Young doctors given leg up

COUNTRY PRACTICE: Medicine students Madeline Burnell and Rebekah Beattie with the UNSW head of campus Dr Damien Limberger and Federal Assistant Minister for Health, NSW Senator Fiona Nash.

COUNTRY PRACTICE: Medicine students Madeline Burnell and Rebekah Beattie with the UNSW head of campus Dr Damien Limberger and Federal Assistant Minister for Health, NSW Senator Fiona Nash.

GRIFFITH'S latest state-of-the-art medical teaching facility was officially opened on Wednesday as part of a bid to attract young doctors to the bush.

Assistant Minister for Health Senator Fiona Nash cut the ribbon after tipping in close to $700,000 to support the University of New South Wales (UNSW) purchase of the doctor's surgery opposite Griffith Base Hospital and turn it into a first-class medical classroom.

The UNSW rural clinical school campus in Griffith has already seen off it's first six 12-month placement students and thanks to the upgrade, can now boost it's four-week placement program from four to 25 students per year.

Fourth year medicine student Rebekah Beattie, from Murrumbateman, has been exposed to experiences she claimed graduate doctors would envy.

"I've been here since the start of March and in that time I have been doing maternity, palliative care, emergency and surgery rotations at the hospital.
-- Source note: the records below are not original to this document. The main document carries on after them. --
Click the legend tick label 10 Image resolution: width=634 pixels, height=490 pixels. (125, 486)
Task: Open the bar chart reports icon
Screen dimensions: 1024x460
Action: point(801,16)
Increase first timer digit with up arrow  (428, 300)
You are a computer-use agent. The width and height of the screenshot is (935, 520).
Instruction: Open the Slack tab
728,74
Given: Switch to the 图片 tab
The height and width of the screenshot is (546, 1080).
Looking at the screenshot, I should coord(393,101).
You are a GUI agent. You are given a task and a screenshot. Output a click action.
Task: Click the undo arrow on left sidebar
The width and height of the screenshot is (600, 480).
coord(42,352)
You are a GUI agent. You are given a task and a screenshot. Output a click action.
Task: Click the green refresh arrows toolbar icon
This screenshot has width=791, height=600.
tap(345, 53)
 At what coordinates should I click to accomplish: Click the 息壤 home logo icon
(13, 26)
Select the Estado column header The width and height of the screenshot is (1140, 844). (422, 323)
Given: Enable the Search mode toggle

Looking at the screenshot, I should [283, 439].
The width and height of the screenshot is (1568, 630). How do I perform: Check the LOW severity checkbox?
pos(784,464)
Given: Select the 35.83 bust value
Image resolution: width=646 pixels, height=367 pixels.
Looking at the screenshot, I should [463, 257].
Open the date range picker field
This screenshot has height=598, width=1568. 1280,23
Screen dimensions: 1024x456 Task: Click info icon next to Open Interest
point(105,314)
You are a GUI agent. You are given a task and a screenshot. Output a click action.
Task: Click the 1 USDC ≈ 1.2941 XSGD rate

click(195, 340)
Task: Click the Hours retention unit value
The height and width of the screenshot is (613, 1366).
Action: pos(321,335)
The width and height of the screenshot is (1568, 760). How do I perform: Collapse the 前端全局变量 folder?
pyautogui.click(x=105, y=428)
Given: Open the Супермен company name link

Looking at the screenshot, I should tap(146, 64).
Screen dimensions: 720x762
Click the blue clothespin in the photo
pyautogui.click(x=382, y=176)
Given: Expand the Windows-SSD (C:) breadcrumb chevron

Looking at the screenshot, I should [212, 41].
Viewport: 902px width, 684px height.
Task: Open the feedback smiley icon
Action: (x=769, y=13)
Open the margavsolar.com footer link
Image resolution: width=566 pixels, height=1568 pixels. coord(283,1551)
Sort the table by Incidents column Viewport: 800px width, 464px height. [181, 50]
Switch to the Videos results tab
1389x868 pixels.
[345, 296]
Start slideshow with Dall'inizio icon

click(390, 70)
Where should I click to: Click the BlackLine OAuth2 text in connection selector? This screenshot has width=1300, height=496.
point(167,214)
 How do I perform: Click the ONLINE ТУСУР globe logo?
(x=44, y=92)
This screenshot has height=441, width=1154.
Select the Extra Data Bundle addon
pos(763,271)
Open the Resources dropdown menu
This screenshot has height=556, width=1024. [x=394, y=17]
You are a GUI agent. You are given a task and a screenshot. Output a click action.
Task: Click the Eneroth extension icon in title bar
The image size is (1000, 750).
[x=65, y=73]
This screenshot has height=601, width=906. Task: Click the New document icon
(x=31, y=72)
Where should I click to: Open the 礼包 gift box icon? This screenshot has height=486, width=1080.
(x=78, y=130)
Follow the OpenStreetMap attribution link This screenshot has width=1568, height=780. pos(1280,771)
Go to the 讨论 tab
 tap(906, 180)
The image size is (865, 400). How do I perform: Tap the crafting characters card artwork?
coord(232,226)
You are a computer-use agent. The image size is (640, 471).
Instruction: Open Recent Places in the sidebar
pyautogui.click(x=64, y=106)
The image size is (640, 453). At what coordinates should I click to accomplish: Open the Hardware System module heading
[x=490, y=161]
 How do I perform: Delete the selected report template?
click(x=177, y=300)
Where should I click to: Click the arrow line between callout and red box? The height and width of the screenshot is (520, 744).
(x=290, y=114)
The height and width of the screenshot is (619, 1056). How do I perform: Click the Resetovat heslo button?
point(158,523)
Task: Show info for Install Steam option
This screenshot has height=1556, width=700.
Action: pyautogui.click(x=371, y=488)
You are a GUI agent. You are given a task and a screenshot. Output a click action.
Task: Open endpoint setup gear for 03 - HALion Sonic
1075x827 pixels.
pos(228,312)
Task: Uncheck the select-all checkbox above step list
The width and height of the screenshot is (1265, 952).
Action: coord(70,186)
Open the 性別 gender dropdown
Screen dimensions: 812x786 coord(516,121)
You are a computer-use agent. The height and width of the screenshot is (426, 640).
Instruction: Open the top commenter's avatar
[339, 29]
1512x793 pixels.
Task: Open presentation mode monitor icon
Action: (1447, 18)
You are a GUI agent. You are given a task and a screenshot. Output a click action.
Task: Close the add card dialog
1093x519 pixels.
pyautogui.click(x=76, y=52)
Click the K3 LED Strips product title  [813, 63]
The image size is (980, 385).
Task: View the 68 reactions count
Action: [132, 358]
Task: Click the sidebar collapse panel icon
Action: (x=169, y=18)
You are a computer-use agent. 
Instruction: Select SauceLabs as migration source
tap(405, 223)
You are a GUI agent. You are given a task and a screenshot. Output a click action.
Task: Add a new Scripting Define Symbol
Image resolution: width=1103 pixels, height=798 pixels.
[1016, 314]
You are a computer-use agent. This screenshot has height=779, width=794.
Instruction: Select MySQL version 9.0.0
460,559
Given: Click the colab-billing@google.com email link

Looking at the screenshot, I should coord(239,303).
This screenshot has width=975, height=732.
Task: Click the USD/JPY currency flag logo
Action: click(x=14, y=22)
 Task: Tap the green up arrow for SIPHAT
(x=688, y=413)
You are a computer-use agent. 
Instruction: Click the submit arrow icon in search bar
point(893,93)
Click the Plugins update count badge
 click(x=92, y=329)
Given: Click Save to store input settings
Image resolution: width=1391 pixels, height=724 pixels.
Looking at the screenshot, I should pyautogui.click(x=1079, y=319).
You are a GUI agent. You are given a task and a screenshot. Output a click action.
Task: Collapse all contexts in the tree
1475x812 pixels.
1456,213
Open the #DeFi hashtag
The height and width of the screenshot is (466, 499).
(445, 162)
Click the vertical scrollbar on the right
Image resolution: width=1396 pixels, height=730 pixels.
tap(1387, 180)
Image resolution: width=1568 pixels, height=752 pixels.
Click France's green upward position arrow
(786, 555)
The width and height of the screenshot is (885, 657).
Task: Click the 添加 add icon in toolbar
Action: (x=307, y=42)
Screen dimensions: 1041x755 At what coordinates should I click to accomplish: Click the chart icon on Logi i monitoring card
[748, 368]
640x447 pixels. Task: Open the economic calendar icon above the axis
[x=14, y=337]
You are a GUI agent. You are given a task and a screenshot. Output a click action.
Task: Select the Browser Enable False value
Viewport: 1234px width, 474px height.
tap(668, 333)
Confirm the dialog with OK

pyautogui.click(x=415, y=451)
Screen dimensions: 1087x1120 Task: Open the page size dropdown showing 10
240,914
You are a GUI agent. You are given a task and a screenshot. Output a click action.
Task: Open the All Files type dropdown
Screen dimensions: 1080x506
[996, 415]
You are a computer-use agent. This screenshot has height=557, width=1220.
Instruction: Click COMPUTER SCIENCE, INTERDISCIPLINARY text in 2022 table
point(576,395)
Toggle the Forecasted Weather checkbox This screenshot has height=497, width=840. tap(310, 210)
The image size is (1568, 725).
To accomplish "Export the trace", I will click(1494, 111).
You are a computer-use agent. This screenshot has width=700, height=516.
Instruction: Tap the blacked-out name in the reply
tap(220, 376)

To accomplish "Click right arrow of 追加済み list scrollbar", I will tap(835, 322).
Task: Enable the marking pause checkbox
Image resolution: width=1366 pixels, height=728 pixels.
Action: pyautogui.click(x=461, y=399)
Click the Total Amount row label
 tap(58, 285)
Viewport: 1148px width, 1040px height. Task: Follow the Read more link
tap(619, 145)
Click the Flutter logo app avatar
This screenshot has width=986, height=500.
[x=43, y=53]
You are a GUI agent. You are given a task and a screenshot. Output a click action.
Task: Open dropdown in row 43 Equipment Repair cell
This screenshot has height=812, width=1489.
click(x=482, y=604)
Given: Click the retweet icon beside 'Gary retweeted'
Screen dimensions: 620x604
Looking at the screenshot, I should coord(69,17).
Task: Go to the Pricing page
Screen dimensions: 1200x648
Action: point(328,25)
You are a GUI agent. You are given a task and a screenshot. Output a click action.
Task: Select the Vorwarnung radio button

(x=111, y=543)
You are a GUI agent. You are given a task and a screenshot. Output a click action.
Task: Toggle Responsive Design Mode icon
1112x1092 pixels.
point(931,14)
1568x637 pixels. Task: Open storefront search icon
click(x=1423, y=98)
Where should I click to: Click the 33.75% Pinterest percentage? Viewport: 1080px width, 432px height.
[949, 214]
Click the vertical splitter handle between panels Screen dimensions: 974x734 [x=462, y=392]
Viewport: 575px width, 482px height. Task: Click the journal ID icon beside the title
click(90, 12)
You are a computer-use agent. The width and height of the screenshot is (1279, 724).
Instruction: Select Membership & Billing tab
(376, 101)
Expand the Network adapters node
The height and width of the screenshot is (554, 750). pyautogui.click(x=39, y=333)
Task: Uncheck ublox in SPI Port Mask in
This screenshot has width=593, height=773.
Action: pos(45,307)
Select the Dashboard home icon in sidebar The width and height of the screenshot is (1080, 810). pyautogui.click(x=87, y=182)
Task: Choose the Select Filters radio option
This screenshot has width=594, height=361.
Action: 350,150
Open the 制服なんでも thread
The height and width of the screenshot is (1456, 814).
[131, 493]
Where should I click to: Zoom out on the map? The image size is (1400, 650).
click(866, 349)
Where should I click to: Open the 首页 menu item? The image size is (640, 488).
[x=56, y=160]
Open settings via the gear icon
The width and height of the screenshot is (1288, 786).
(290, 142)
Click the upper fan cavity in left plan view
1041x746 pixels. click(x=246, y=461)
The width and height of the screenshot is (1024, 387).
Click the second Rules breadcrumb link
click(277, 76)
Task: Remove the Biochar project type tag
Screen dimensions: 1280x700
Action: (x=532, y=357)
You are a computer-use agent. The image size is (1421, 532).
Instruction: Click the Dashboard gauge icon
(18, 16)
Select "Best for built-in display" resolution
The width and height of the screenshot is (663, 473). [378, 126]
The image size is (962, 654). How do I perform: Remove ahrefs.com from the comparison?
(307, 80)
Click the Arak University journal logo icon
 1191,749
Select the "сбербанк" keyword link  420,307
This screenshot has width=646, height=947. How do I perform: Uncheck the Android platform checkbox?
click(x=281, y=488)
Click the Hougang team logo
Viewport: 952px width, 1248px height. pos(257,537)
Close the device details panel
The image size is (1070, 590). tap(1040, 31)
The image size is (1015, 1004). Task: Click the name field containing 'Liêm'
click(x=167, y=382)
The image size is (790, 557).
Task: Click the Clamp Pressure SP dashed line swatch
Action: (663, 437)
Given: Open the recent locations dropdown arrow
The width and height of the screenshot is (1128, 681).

"The opportunities we get here are nothing like what we would get in the city, even interns and residents would be fighting to scrub in for surgeries and the sort of one on one training that we have.

"Griffith was my ninth preference out of nine but I am really glad I came here, it's been much better than I had feared."

Senator Nash praised UNSW for helping future doctors to see the benefits of living and working in rural towns.

"We know there is a significant maldistribution of doctors favouring the city over regional Australia but we also know a training experience in a regional setting means doctors are far more likely to go on to work in the country," Senator Nash said.

"We are heading towards having enough doctors, but there are just not enough in the country, especially GPs."

Senator Nash maintained the government was increasing health spending despite slashing federal funding of public hospitals by $800 million over the next three years and more than $1 billion in 2017-18, as well as depriving the states of $80 billion in health and education funding throughout the next decade.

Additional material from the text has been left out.